__Problem statement__: Your answer should be every line with the word "February", copied from the data below.
==*==
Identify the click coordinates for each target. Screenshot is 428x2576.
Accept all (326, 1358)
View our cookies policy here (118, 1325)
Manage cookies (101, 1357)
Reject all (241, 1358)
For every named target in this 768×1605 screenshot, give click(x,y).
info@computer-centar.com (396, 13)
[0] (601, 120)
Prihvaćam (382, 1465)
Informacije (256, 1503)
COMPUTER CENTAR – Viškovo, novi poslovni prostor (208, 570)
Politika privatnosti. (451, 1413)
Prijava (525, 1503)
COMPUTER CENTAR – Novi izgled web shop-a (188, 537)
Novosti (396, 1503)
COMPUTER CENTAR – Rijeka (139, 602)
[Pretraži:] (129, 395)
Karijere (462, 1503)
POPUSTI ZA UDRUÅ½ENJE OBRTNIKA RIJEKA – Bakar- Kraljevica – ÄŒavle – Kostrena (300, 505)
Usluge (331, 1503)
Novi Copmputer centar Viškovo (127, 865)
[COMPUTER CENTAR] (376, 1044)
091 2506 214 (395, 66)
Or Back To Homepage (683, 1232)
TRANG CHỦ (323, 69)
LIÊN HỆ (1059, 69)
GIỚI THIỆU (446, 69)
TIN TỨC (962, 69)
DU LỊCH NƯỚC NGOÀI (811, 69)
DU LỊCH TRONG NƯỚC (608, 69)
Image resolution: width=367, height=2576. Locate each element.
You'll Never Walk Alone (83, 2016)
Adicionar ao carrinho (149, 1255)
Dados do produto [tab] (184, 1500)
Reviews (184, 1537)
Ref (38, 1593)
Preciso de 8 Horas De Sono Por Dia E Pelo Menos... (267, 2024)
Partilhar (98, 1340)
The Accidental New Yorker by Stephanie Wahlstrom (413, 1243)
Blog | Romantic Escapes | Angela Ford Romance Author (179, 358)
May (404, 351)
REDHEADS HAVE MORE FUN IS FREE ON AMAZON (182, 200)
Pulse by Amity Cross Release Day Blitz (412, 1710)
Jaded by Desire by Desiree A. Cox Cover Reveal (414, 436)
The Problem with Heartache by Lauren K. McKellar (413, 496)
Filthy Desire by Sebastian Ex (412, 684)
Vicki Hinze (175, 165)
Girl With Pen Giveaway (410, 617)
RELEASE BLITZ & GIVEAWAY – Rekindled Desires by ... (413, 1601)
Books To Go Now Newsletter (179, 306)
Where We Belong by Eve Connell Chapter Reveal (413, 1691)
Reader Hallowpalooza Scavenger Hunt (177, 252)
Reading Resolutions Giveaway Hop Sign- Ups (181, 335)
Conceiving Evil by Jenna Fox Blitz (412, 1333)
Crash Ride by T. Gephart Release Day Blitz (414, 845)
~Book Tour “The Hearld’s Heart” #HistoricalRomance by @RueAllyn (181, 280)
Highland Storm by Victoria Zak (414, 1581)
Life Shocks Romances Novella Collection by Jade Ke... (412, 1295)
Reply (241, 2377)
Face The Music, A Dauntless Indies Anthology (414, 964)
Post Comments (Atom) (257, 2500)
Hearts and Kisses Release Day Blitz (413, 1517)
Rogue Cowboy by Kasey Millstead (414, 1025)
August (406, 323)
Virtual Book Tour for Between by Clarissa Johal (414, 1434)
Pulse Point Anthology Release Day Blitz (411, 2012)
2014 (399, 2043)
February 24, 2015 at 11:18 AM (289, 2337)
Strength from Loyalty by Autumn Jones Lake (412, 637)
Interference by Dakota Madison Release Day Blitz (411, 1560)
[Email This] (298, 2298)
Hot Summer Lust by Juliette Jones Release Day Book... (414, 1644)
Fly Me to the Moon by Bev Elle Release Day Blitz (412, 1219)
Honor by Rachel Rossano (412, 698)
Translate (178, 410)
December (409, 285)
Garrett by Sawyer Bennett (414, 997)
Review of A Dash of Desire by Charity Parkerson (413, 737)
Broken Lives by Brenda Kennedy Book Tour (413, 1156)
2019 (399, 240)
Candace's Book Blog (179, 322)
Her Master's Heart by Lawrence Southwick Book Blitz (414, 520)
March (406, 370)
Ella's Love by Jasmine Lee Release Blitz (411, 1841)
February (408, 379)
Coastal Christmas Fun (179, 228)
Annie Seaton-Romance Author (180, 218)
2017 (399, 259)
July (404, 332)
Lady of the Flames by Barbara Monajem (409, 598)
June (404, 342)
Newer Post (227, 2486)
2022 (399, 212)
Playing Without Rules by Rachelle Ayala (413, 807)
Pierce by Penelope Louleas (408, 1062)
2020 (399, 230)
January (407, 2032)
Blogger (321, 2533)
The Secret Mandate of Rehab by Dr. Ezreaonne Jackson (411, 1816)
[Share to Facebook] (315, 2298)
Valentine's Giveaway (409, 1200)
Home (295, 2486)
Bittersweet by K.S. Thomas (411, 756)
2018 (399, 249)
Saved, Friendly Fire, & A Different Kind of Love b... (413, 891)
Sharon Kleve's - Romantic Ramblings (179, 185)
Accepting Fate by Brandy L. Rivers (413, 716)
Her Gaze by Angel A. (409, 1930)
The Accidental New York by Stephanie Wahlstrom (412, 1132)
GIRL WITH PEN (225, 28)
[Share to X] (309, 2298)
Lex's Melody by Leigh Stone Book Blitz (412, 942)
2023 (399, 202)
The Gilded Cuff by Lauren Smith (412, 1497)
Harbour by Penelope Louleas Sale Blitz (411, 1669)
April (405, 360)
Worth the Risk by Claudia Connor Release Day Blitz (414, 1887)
==*==
__Written response__:
February 24, 2015 at 11:18 AM (289, 2337)
February (408, 379)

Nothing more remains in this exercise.